Echte zondekennis, oprecht berouw is geen voorwaarde tot geloof, maar is vrucht van geloof. Het is goed om eens te luisteren naar wat de grote reformator Calvijn hierover schrijft in zijn Institutie, Boek III, hoofdstuk III: „Niet ten onrechte wordt de hoofdinhoud van het evangelie gesteld in boetvaardigheid en vergeving van zonden." „Dat echter de boetvaardigheid niet alleen terstond volgt op het geloof, maar ook daaruit geboren wordt, moet zonder geschil zijn." „Zij echter die menen, dat de boetvaardigheid veeleer aan het geloof voorafgaat, dan daaruit voortkomt, of daardoor voortgebracht wordt, gelijk de vrucht door de boom, hebben haar kracht nooit gekend en laten zich door een al te licht bewijs tot dit gevoelen brengen." „De boetvaardigheid van het evangelie zien wij in allen, die door de prikkel der zonde bij zichzelf gewond, en door het vertrouwen op Gods barmhartigheid opgericht en opgeleefd, tot de Heere bekeerd zijn." „Maar laat ons bedenken, dat we maat moeten houden, opdat de droefheid ons niet verslinde; want de beangstigde gewetens zijn tot niets in meerdere mate geneigd, dan tot het vervallen in wanhoop. En ook door deze kunstgreep dompelt satan hen, die hij door vrees voor God terneder geworpen ziet, meer en meer in de diepe poel der droefheid, opdat ze daardoor nooit meer zouden oprijzen. De vrees kan niet al te groot zijn, die eindigt in nederigheid en niet wijkt van hoop op vergeving. Maar toch moet men naar het bevel van de apostel (Hebr.12:3) oppassen, dat de zondaar, wanneer hij zich tot zelfmishagen aanzet, niet door al te grote vrees gedrukt, bezwijkt; want op die wijze vlucht men van God, Die ons door boetvaardigheid tot Zich roept."
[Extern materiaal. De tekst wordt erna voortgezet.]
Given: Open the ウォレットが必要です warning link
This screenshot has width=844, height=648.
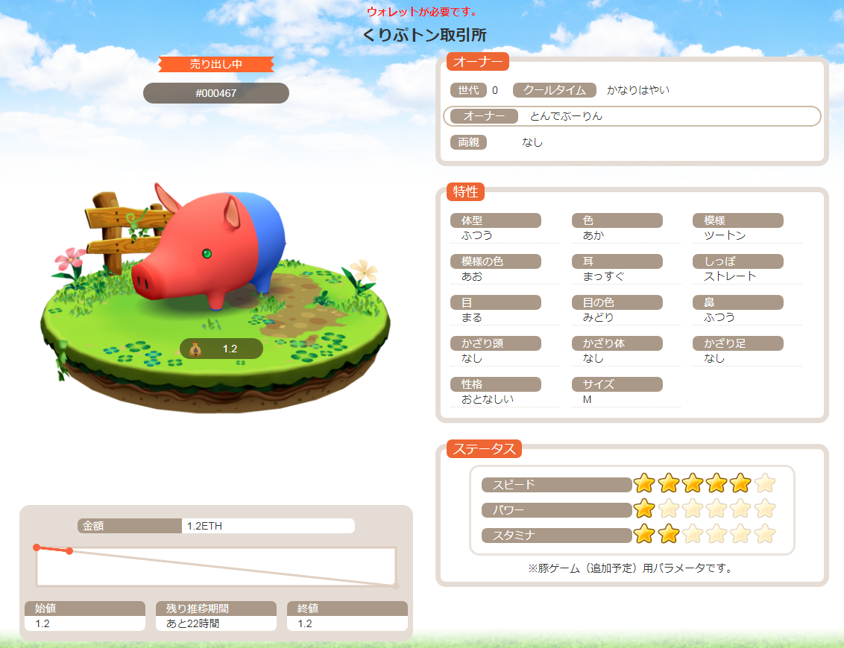Looking at the screenshot, I should [x=422, y=12].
„De droefheid over de zonden is noodzakelijk, indien ze niet onafgebroken duurt. Ik raad u aan af en toe de voet te wenden van de drukkende en beangstigende herinnering uwer wegen, en te gaan naar het effen veld van de rustige overdenking van Gods weldaden. Laat ons de alsem mengen met honing, opdat heilzame bitterheid gezondheid kunne schenken, wanneer ze gematigd door ingemengde zoetheid gedronken wordt; en indien gij van uzelf gevoelt in nederigheid, voelt dan ook van de Heere in goedheid." Tot zover Calvijn.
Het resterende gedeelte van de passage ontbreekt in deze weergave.